Al 55', la squadra di casa viene finalmente premiata, grazie ad un veloce contropiede sviluppatosi sulla fascia destra, e chiuso con un preciso cross di Taddei. De Rossi, appostato in area, improvvisa un maradoniano colpo di tacco che libera Mancini alla conclusione. Il brasiliano non sbaglia e la Roma può ora partire alla ricerca della vittoria.
L'Inter, infatti, è sempre meno intraprendente e poco tesa ad offendere. Il solo Figo può fare poco, quando gli attaccanti non sono proprio in serata.
La Roma invece ha ancora tanta voglia, ed al 59' anche Mexes prova la gloria, con un forte tiro respinto sulla linea da Pizarro. Un minuto dopo ci riprova Mancini: il suo calcio di punizione filtra tra le gambe della barriera, ma trova uno Julio Cesar attento e concentrato che para agevolmente.
Spalletti è contento, la sua squadra sta giocando come vuole lui e i nerazzurri sono in oggettiva difficoltà; purtroppo i giallorossi pagano la mancanza di qualità in mezzo al campo, e le loro iniziative spesso falliscono per meri difetti di precisione.
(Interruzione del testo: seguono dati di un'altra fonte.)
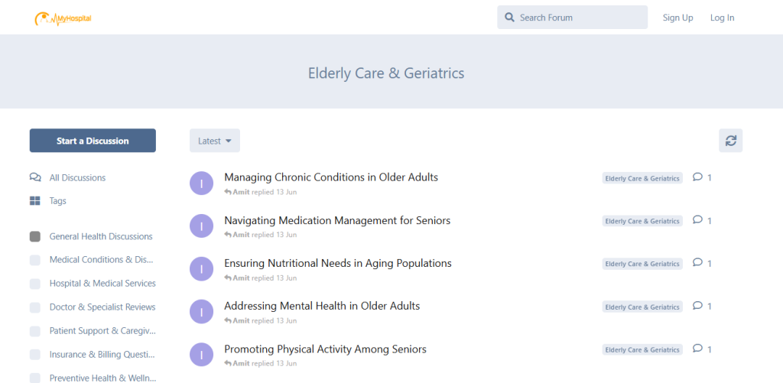783x383 pixels.
Task: Click avatar beside Navigating Medication Management
Action: 201,226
Di tutto ciò se ne può avvantaggiare il solo Roberto Mancini, che vede nell'incedere implacabile del tempo un valido alleato. L'allenatore interista spezza il ritmo agli avversari facendo entrare Burdisso, Cesar e Martins, ed i suoi in campo fanno altrettanto inscenando continue perdite di tempo.
Com'è naturale, la squadra di casa affievolisce la propria spinta e gli ultimi minuti di gara vivono di un sostanziale equilibrio privo però di grandi emozioni. Spalletti però le vuole provare tutte, ed allora inserisce anche Alvarez ed Okaka in luogo degli stanchi Tommasi e Mancini.
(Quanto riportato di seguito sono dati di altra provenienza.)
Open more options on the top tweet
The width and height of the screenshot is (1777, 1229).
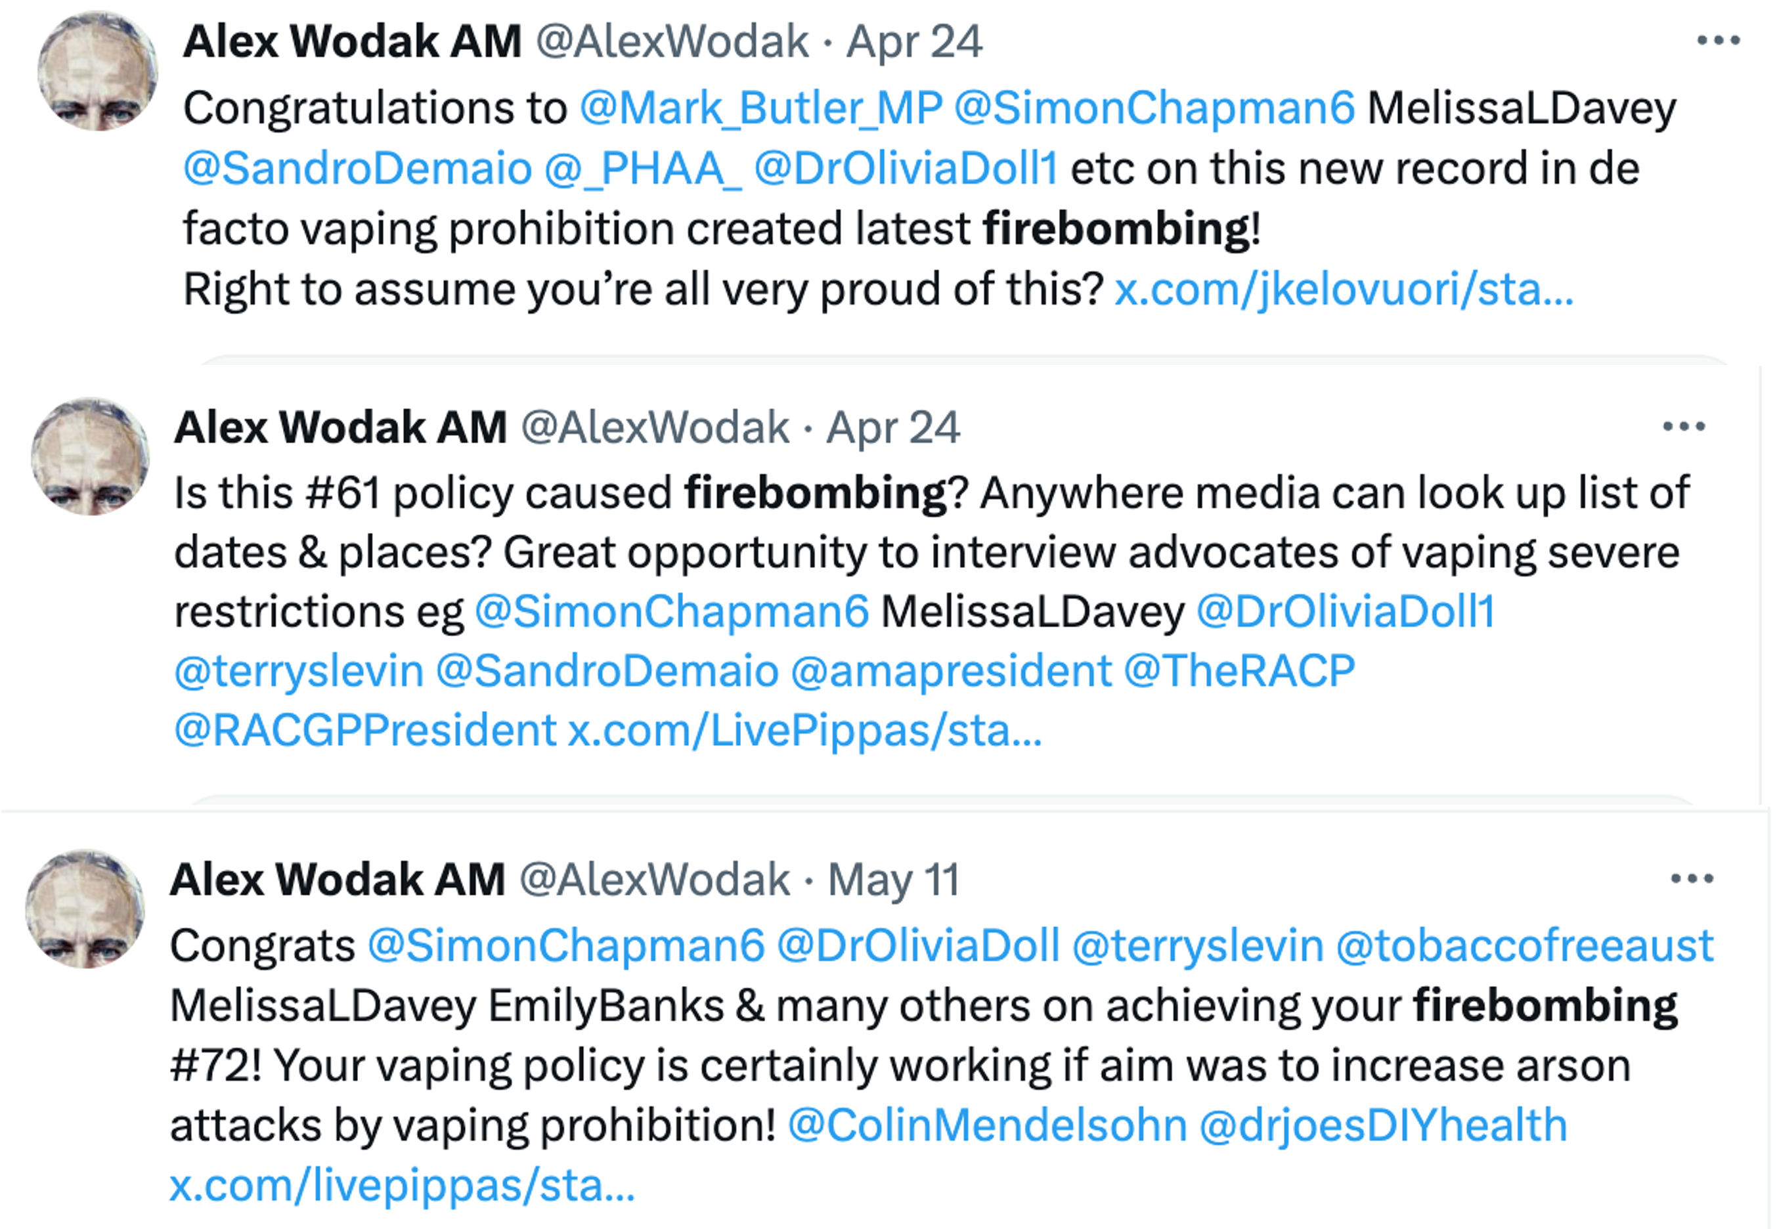pos(1718,40)
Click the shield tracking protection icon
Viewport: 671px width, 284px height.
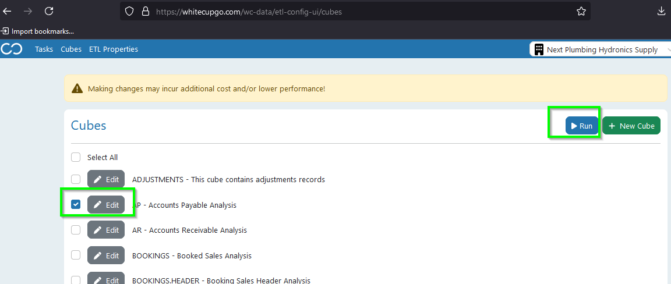[x=130, y=11]
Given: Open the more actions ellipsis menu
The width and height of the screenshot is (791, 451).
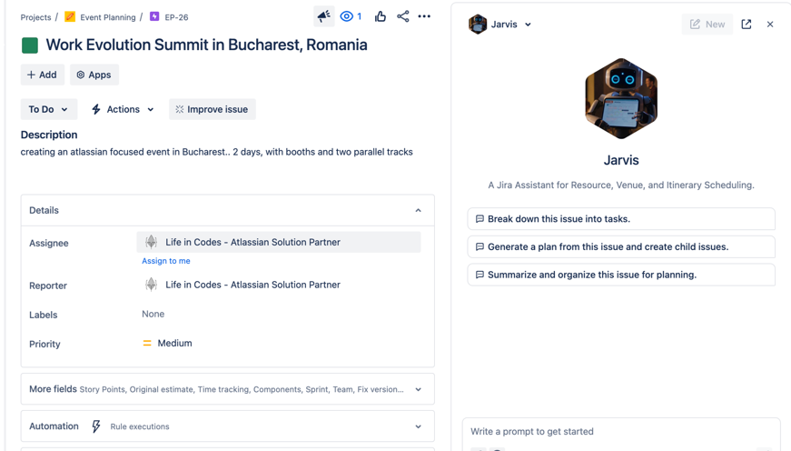Looking at the screenshot, I should click(x=424, y=16).
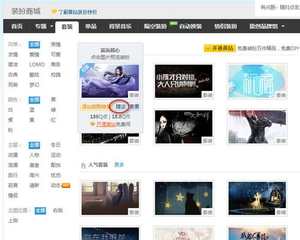Select the 右侧 main image position filter
The height and width of the screenshot is (240, 300).
[58, 211]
Proprio l'honduregno, in pieno recupero, ha la palla che potrebbe cambiare la storia di questa finale: il lancio di Perrotta è perfetto, meno lo è però il suo destraccio che trova la miracolosa respinta di Julio Cesar. Edgar, l'unico insieme a Rosi a non aver ancora realizzato un gol in questa stagione, si dispera per il macroscopico errore, così come tutto il pubblico presente si rammarica per quest'occasione gettata alle ortiche.
Finisce in parità, risultato che regala un vantaggio minimo all'Inter. Ma la grinta dei ragazzi in campo, e il sorriso sincero e allegro di Francesco Totti ci regalano ancora una possibilità: questa volta, a Milano, ce la giocheremo. E scusate se è poco.